Goal of the exercise
Reproduce the lines from the one holding "How do I perform: Click" through the end of the lines, inclusive, raising every coordinate in the answers by 76. Omit the pictures.

(A series of lines)
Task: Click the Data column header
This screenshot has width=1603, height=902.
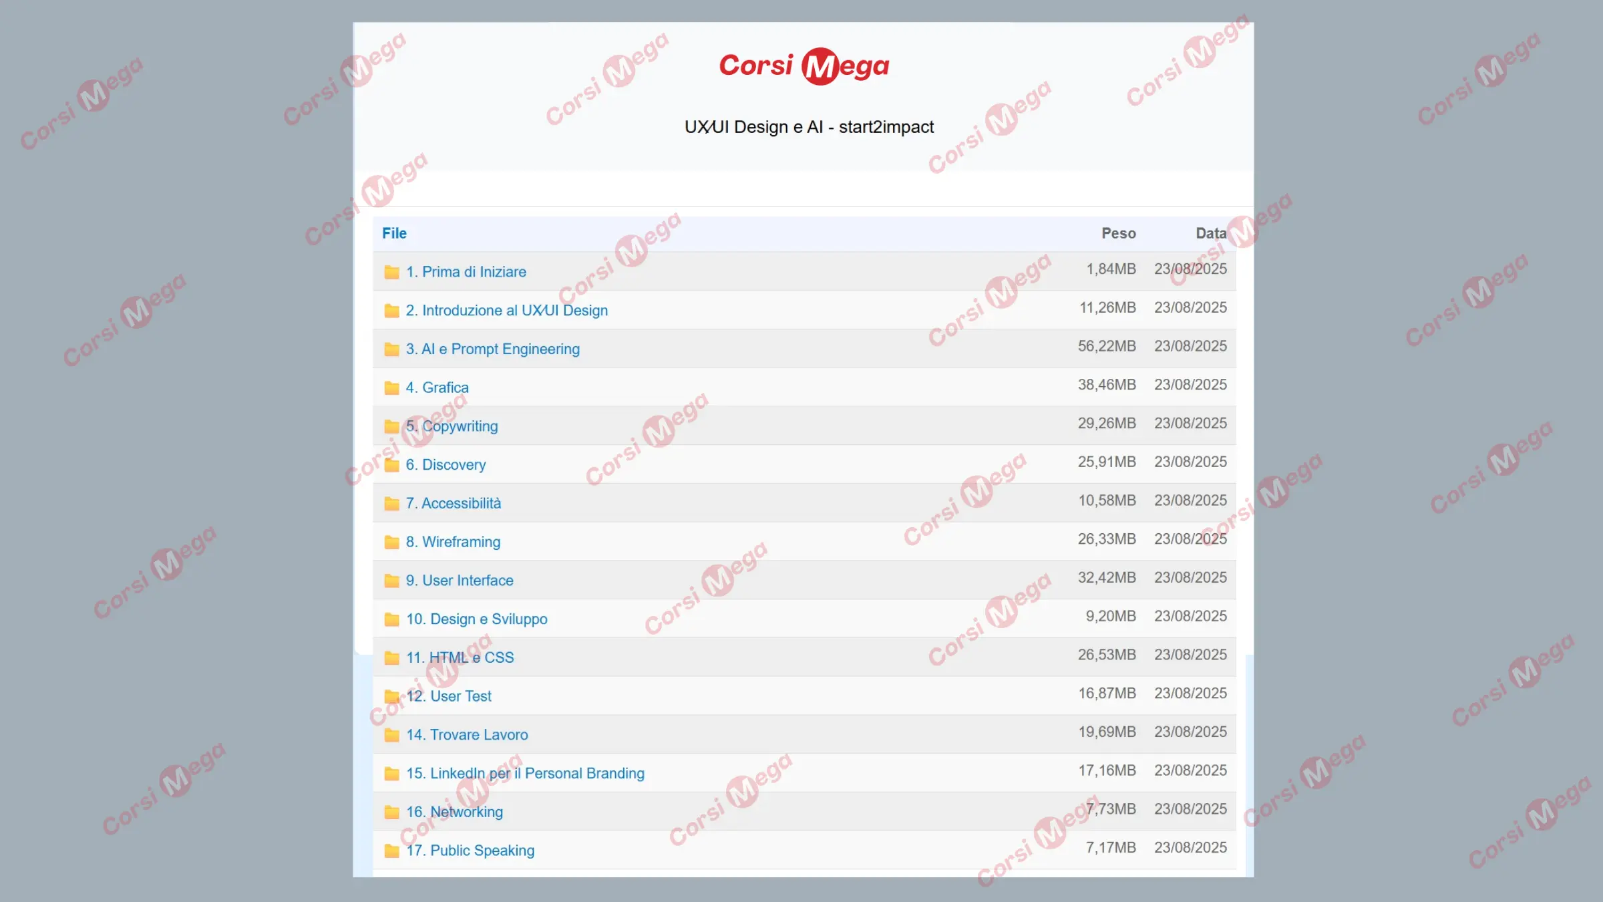Action: (x=1210, y=233)
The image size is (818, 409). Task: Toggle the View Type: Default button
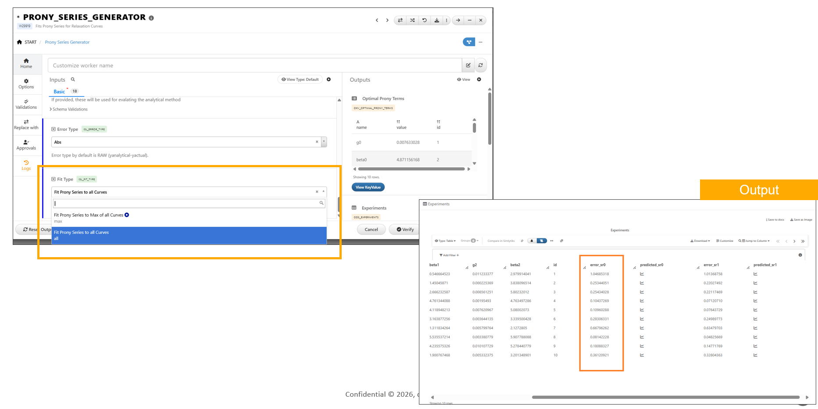pyautogui.click(x=300, y=79)
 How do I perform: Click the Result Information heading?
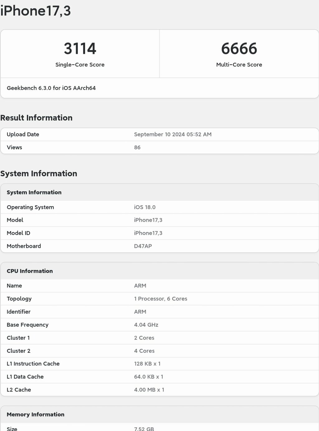[x=36, y=118]
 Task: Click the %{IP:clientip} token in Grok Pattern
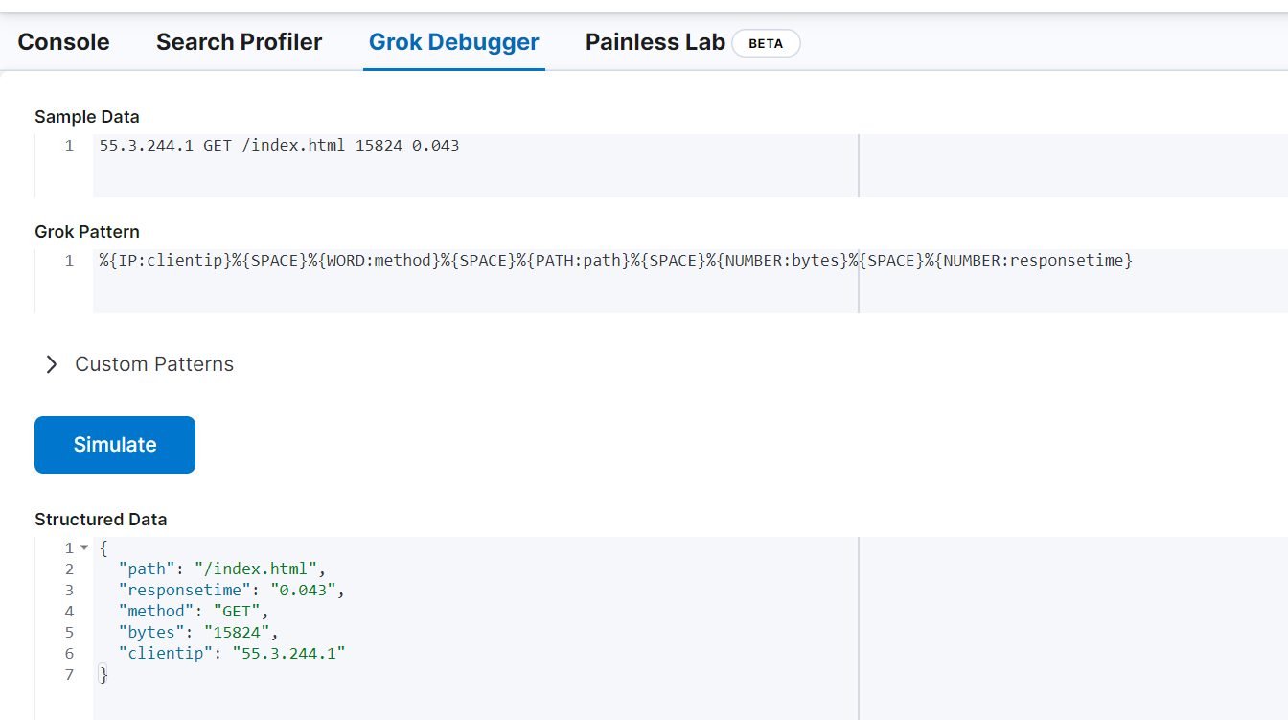point(165,261)
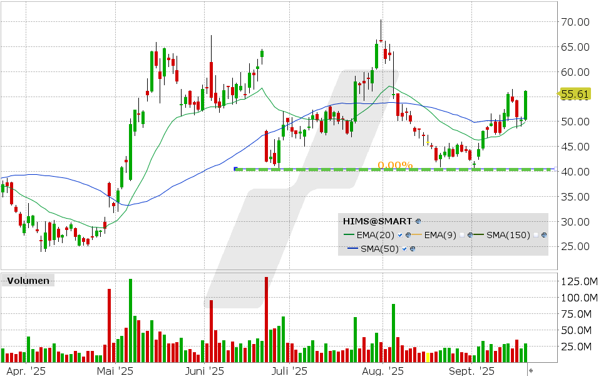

Task answer
 How do I perform: Click the Result Information heading?
[x=112, y=194]
 Task: Click the %{IP:clientip} token in Grok Pattern
point(241,337)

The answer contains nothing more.